Tattered World War II flag brings two families together

SEATTLE -- The saying, "time heals all wounds" is familiar to most, and for two soldiers and their two sons, it rings true.

It's important that a man understands his father so he can better understand himself. And when the fathers are gone, we cling to things -- belongings and symbols -- that show what they stood for and who they were.

In Centralia, Kim McDougal has learned new things about his father after finding a unique package.

Herb McDougal is 88-years old. He lives in a retirement home and suffers from Friedreich's ataxia, which makes it difficult for him to speak clearly. But his mind is sharp and clear, and it's full of devastating, vivid memories of a distant war.

"It seems like a long time ago to me," Herb said.

Herb fought in the Battle of Okinawa in April 1945, where he witnessed some of the most desperate, savage warfare the world has ever seen.

The Japanese were dug into an elaborate system of caves and tunnels, and the Allied Forces had to go in and get them.

Herb, young and scared, saw things 68-years ago that most people can't even fathom.

"Terrible, terrible," he said. "Well, I did what I had to do."

Four months ago, Kim's wife Shannon found a little box in Herb's drawer.

"I said, 'What's this?' And he goes, 'Well, it's a flag,'" Shannon said.

It was a Japanese flag, and it was stained with blood and dirt and God knows what else. Herb had taken it as a souvenir from one of the caves.

"Nobody wanted the flag, so I got it," he said.

Herb's granddaughter, Jennifer, has studied a little Japanese and sent a photo of the flag to Aki Suzuki, a teacher at South Puget Sound Community College.

"When I saw the picture of the flag, I spotted my hometown name was on the flag and I think, 'Oh my goodness. It's from my hometown," Suzuki said.

In addition to the name of her hometown, Suzuki spotted a name written on the flag.

"Hoshi, his last name, and Toji, his first name," she said.

The flag also had the name of a police precinct on it. Suzuki called them and the police did some digging in the Tokyo area. Soon, they found their man.

Hoshi Toji was a policeman before the war. The flag he carried had the signatures and well wishes of his fellow officers.

When he went off to fight, he said goodbye to a 3-year-old son named Tadataka. He never laid eyes on his boy again.

He carried his flag into the caves, where he was ordered to fight to the death. It was almost certainly on him the moment he died.

The flag in the drawer had always bothered Herb. It made him uneasy. He wasn't ashamed of it, but he wasn't proud, either.

"I did not own the flag. I never did own it, even when I got it it belonged to somebody else. All I did was take care of it," he said.

It turns out Suzuki had planned a trip to Senju, Japan, to see her parents. And so the McDougals packed up the flag and met her at the airport.

"I'll miss it, but it's not mine," Kim said.

Once in Japan, Suzuki met up with Tadataki Hoshi, who lost his father so many years ago.

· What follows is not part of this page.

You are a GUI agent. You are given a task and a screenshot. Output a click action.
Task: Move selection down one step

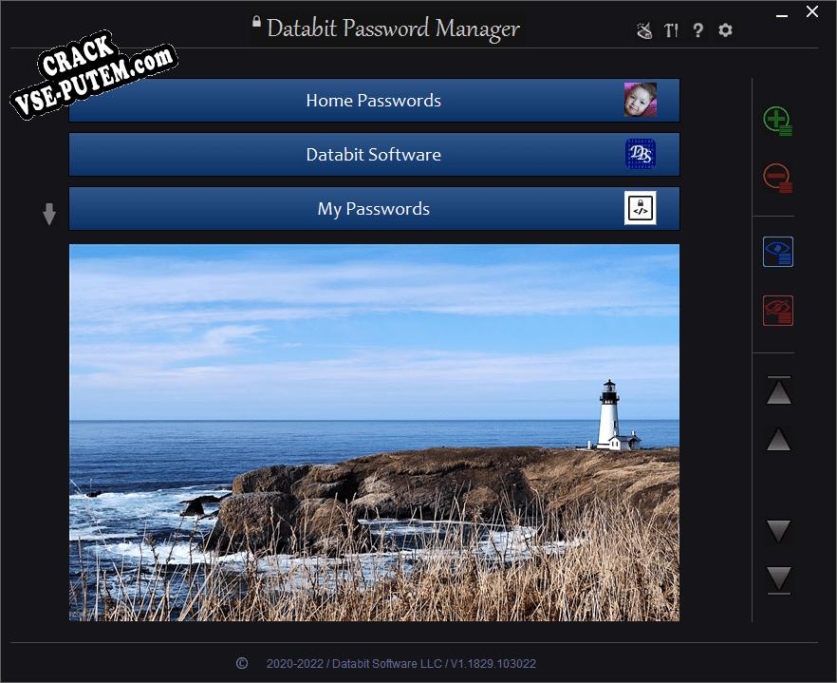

"I have few memories of my father. When he returned for a brief visit, he let me ride on his shoulders. He carried me, gave me piggy back rides, and played with me. Those memories are faint, but I remember them," Hoshi said.

The family home burned down during the bombings of Tokyo at the end of the war, and at 71-years-old, Hashi owned nothing of his fathers. That changed with Suzuki handed him the flag.

"My father's spirit is finally coming home," he said. "We are so excited to finally welcome him home. I can carry my father's spirit with me as long as I live,"

In a quiet ceremony, two men who will never meet are now bound together by an act of decency and the flag of a father.

At a press conference held at the police precinct, Hoshi was more aware than ever that it's important for a man to understand his father.

"I want to return to the pre-war days, have a drink with my father and catch up," he said. "This time as two grown men."

And when the fathers are gone, we cling to things, belongings, symbols of who they were and what they stood for.

It's all we can do.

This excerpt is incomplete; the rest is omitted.